— Activity —
Find and copy the lines in the records beneath this task that contain the word "computer".

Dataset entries
● ● ●

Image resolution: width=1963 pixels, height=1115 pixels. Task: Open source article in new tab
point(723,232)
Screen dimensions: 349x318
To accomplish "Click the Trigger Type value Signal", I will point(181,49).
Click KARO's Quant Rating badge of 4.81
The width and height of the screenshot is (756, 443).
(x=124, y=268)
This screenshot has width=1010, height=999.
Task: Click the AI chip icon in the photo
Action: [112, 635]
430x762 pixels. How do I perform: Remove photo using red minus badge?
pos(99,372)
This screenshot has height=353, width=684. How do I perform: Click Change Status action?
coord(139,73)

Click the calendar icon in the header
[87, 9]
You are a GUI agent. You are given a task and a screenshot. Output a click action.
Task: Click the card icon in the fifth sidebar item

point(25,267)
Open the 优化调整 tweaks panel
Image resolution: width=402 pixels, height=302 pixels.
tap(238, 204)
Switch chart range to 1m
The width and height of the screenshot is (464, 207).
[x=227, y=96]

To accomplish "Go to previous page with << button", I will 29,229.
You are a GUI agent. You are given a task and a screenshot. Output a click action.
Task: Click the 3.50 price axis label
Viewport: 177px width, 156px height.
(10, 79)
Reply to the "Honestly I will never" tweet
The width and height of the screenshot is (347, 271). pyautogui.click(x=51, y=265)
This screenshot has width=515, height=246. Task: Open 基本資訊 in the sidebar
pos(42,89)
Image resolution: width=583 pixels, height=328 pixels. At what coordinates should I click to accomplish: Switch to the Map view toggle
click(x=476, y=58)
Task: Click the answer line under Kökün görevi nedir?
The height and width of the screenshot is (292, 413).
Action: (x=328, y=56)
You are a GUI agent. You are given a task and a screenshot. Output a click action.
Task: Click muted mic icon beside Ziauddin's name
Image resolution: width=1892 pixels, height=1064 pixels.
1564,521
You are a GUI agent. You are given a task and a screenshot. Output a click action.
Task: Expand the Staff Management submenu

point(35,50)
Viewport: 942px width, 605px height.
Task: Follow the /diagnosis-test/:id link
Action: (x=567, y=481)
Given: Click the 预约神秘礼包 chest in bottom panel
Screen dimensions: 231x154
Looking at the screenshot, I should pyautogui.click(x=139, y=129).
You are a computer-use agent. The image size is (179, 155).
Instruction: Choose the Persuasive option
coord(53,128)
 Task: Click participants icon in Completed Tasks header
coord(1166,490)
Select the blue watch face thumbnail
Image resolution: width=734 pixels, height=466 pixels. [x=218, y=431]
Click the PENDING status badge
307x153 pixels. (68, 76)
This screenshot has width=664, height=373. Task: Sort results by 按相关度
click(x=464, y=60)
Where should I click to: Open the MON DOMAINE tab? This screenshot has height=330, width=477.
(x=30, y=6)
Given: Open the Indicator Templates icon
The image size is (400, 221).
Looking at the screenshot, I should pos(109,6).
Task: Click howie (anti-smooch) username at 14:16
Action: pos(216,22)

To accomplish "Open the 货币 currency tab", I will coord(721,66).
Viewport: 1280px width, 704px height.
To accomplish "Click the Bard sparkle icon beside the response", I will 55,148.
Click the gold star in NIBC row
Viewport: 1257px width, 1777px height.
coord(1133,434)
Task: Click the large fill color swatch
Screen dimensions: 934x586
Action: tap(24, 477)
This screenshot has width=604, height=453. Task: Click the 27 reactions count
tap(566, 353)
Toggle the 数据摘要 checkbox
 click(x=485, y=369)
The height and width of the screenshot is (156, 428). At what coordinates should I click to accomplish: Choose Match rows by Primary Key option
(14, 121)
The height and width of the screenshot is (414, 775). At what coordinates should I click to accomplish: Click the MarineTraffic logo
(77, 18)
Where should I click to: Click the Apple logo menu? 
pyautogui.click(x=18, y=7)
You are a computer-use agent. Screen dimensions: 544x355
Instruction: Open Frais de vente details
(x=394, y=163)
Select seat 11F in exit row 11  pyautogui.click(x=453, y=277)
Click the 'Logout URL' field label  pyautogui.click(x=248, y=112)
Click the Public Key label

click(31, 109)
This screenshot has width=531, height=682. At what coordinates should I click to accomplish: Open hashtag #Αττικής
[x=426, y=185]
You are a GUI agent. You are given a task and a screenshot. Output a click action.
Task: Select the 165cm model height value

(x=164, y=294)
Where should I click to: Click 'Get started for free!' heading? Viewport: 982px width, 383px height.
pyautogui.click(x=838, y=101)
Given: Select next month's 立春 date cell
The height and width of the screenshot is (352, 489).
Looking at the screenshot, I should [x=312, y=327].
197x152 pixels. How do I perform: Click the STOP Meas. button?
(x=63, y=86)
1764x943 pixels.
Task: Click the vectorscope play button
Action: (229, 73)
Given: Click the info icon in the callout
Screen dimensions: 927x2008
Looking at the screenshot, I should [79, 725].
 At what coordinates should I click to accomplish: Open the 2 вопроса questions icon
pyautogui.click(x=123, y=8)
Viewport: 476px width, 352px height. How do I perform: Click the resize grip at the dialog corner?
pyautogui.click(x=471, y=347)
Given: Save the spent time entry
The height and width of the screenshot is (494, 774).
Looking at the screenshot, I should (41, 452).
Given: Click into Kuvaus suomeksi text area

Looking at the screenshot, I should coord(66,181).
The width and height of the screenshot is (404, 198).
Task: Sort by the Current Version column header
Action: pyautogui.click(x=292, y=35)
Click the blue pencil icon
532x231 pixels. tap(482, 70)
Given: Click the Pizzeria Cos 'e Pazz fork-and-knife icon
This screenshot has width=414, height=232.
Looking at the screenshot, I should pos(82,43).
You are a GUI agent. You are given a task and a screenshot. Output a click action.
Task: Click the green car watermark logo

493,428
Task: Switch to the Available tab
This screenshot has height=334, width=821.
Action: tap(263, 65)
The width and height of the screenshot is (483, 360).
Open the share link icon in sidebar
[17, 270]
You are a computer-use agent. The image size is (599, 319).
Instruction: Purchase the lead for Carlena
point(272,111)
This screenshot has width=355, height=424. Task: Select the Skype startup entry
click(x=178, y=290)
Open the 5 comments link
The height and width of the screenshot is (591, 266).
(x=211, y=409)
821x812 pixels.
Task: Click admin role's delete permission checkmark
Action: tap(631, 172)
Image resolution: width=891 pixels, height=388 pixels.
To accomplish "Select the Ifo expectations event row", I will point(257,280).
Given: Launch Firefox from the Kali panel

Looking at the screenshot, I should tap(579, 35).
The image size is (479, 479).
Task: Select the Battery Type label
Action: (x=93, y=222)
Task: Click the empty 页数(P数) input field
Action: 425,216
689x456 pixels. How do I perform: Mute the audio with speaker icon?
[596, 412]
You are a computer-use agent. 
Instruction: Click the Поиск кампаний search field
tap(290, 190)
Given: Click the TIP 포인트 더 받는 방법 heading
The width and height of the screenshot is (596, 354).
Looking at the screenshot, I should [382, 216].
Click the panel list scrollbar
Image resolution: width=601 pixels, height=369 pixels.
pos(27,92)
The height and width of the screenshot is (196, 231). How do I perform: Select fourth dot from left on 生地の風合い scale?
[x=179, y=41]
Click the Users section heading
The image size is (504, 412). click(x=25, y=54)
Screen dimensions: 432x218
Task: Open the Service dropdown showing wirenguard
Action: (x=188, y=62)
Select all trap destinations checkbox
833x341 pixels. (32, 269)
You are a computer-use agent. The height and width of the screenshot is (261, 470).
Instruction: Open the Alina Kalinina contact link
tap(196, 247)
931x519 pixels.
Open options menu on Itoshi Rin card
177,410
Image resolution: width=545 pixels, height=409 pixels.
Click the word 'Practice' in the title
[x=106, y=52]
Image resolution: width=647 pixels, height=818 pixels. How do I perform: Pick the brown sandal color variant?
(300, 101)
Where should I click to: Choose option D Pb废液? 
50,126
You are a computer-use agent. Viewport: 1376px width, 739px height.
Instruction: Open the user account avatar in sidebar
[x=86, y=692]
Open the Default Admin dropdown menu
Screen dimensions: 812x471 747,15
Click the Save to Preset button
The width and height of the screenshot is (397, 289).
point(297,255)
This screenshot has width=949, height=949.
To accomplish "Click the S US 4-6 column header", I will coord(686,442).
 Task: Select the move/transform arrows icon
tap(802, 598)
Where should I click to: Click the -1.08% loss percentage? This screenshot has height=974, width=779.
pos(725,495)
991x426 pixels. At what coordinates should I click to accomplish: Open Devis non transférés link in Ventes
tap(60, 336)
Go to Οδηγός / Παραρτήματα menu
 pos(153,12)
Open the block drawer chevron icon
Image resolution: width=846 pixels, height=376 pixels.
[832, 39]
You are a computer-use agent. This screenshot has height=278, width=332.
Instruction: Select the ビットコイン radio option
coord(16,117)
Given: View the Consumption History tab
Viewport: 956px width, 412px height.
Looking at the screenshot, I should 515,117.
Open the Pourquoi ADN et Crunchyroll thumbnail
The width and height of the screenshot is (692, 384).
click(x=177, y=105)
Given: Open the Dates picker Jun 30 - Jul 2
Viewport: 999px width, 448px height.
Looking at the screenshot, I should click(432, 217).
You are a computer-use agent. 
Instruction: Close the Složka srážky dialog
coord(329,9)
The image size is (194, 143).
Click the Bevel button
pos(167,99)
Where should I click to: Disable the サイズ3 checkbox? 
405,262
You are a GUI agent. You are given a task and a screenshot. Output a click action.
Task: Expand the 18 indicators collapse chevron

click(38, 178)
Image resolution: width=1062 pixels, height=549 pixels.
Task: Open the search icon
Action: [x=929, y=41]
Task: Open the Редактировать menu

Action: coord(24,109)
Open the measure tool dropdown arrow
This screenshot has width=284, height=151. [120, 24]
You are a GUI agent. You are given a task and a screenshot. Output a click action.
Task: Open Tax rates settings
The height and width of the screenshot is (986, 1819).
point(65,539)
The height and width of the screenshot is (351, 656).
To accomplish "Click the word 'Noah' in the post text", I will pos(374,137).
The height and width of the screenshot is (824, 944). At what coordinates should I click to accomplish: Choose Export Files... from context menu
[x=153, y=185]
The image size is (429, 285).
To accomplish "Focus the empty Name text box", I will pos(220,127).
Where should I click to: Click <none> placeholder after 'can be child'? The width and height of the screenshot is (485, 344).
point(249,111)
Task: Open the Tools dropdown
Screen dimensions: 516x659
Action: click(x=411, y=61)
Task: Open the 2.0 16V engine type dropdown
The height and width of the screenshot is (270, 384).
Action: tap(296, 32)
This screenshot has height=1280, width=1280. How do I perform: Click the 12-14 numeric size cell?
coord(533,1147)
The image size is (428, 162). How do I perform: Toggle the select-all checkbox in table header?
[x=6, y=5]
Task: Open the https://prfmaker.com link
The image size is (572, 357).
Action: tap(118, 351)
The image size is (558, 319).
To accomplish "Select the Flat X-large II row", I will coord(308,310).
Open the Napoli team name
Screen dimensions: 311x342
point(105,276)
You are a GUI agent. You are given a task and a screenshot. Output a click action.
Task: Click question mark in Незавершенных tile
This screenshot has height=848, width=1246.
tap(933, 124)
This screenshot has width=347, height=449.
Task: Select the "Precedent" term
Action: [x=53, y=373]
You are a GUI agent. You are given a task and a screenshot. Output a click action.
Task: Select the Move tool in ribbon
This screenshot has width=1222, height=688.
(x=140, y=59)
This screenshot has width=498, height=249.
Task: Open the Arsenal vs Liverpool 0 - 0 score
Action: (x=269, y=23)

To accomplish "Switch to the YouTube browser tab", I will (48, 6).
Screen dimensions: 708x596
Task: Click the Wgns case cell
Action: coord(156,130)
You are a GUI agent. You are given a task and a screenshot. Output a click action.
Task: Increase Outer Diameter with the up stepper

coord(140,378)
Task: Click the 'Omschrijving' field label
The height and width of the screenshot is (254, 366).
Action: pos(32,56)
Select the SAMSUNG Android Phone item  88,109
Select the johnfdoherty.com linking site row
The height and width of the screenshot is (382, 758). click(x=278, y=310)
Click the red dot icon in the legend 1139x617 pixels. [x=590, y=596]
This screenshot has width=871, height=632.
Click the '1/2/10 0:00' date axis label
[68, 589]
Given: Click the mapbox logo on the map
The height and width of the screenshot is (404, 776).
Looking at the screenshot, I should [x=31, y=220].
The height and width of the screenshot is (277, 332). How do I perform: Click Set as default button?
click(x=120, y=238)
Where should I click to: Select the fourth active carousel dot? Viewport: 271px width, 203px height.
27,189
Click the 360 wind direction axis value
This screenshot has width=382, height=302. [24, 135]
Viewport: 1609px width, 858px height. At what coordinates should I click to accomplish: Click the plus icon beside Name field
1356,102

● ● ●

— Solution to this problem —
You are a computer-use agent. The image size is (179, 155).
You are a computer-use agent. Screen dimensions: 544x355
You are a computer-use agent. The image size is (599, 319).
You are a computer-use agent. 
You are a computer-use agent. The height and width of the screenshot is (261, 470).
You are a computer-use agent. Viewport: 1376px width, 739px height.
You are a computer-use agent. This screenshot has height=278, width=332.
You are a computer-use agent. 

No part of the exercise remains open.